### WHAT TO WORK ON
Each line in the records below, from the one that contains "Task: Open the SMB 2 protocol dropdown" to the one that contains "Click the 备份 backup toolbar icon", should be reproduced exactly, the first and last included.

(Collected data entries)

━━━━━━━━

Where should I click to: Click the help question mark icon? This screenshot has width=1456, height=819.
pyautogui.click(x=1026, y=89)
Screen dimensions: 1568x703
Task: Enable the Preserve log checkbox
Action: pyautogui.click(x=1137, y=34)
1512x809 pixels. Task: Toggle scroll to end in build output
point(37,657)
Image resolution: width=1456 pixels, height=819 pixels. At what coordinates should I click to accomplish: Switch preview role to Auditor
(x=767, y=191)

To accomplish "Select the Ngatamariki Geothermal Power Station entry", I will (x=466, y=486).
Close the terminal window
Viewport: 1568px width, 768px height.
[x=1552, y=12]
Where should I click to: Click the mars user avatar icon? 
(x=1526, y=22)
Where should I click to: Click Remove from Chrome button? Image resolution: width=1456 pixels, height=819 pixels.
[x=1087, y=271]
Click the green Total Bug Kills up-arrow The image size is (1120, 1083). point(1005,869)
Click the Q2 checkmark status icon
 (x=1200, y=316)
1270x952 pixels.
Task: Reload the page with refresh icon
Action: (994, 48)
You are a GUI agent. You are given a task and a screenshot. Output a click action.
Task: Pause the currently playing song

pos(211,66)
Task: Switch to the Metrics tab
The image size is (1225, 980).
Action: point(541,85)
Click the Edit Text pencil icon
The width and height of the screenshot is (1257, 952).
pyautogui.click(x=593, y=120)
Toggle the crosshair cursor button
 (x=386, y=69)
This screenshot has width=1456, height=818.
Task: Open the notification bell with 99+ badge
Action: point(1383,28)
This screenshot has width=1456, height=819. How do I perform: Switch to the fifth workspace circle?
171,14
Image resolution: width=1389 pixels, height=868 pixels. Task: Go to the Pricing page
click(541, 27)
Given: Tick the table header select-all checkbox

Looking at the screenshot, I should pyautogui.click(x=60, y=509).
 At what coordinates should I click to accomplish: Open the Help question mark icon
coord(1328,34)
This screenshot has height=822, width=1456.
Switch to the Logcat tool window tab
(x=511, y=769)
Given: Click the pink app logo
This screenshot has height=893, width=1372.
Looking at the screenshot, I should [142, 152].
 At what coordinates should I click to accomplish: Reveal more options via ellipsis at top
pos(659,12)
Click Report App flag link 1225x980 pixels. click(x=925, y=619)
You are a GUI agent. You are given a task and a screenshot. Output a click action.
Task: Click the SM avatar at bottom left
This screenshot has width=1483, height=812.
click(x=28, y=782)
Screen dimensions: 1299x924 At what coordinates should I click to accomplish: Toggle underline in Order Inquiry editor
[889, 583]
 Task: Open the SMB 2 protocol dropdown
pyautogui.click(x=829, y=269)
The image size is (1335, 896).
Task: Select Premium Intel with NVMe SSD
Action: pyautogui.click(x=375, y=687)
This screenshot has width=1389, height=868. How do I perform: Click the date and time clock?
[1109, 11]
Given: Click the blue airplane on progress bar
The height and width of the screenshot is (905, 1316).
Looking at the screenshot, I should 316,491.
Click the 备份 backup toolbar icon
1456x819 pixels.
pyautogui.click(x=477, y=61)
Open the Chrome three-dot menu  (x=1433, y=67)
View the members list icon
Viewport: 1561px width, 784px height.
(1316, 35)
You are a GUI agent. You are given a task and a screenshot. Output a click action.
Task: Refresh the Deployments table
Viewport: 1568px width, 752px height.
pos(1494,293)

━━━━━━━━

### YOUR SOLUTION
 Task: Open the SMB 2 protocol dropdown
pyautogui.click(x=829, y=269)
The image size is (1335, 896).
Task: Select Premium Intel with NVMe SSD
Action: pyautogui.click(x=375, y=687)
This screenshot has width=1389, height=868. How do I perform: Click the date and time clock?
[1109, 11]
Given: Click the blue airplane on progress bar
The height and width of the screenshot is (905, 1316).
Looking at the screenshot, I should 316,491.
Click the 备份 backup toolbar icon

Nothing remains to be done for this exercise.